I used to have no rituals for the longest time, because it was so often a disappointment to not be able to keep the ritual, if things went wrong or were disorganized beyond your control. So my takeaway from that in the early days was to have little to no ritual. I learned that from Gary Schocker. Nowadays, it’s better, more folks allow me to have some personal time. As long as I can have 90-120 minutes on everything I’m playing that evening, I’m happy.

Advice to Younger Players

What single most important piece of advice about practicing would you offer to younger aspiring players?

Practice as much as you can, without burning yourself out, because you have to WANT to do this, for yourself; not for anyone else.

What repertoire do you consider essential for young/conservatory students to assimilate? Why?

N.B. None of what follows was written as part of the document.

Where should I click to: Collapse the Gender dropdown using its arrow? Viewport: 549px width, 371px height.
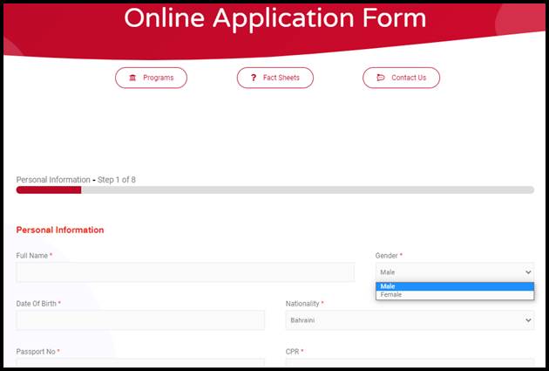click(x=526, y=272)
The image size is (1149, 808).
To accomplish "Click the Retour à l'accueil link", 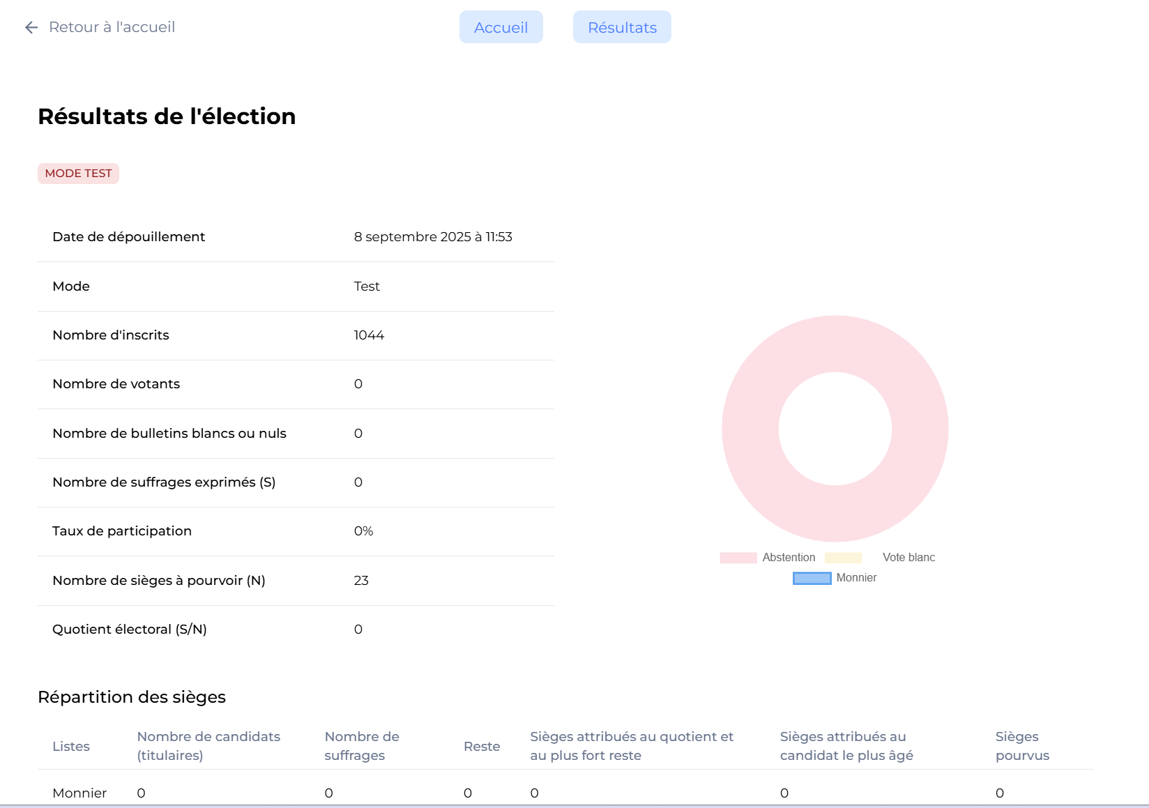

19th century stuff, especially Sor. He was the best musician we know of in that century that played guitar, except maybe Regondi, and he wrote almost entirely in parts/voices. His music is solvent, and it really isn’t all that “idiomatic” in terms of ease. So it prepares you for everything else written by a proper composer, except ornate Baroque transcriptions, or modern/dissonant textures. But when I hear guitarists joke about “easy Sor studies” it makes me laugh. Most guitarists play Sor very poorly, because you have to play his music with your ears, not your fingers. Your fingers have to follow.

Recordings that every young guitarist should be familiar with and why?

OK, this is a long answer. Classical Guitarists seem like they are already very familiar with Dyens, Morel, Assad, which is great, and important, but they should also at least familiarize themselves with player-composer-arranger-improvisers like Rabello, Yamandu, Lagrene, etc. And in jazz you can’t go wrong with Christian, Green, Montgomery, Pass, Hall, Bertoncini, Benson, McLaughlin, Metheny, Scofield. I lost track of almost all of the newer “cats” due to my professional and family life, but Rosenwinkel, Kreisberg, Hekselman, Monder – heavy. I love it.

In classical playing, can’t go wrong with the usual suspects, but it’s important to hear their best stuff: Segovia, Barrios, Díaz, Yepes, Presti, Bream, Ghiglia, Williams, Starobin, Barrueco, Russell, Fernandez, Galbraith, Holmquist, Tanenbaum, Isbin, Fisk, etc etc (maybe leaving out like 20-30 players). 

For me, Galbraith and Barrueco were crucial players for me to hear conceptually, and quite possibly had the biggest impact on me as a guitar player right now, even though many would rightly say I sound nothing like them at all. As many know already, my favorite contemporaries that are well-known are Micheli, Dukic, Dylla, Vidovic, Gallen, Desidrio, Azabagic, maybe some others I can’t remember now. But too many people are absolutely sleeping on Colin Davin, Petra Polackova, JiYeon Kim (Jiji), Hao Yang, and Jordan Dodson.

photo: Tyler Boye

Tangent

What is the last book that you read? Favorite author/s?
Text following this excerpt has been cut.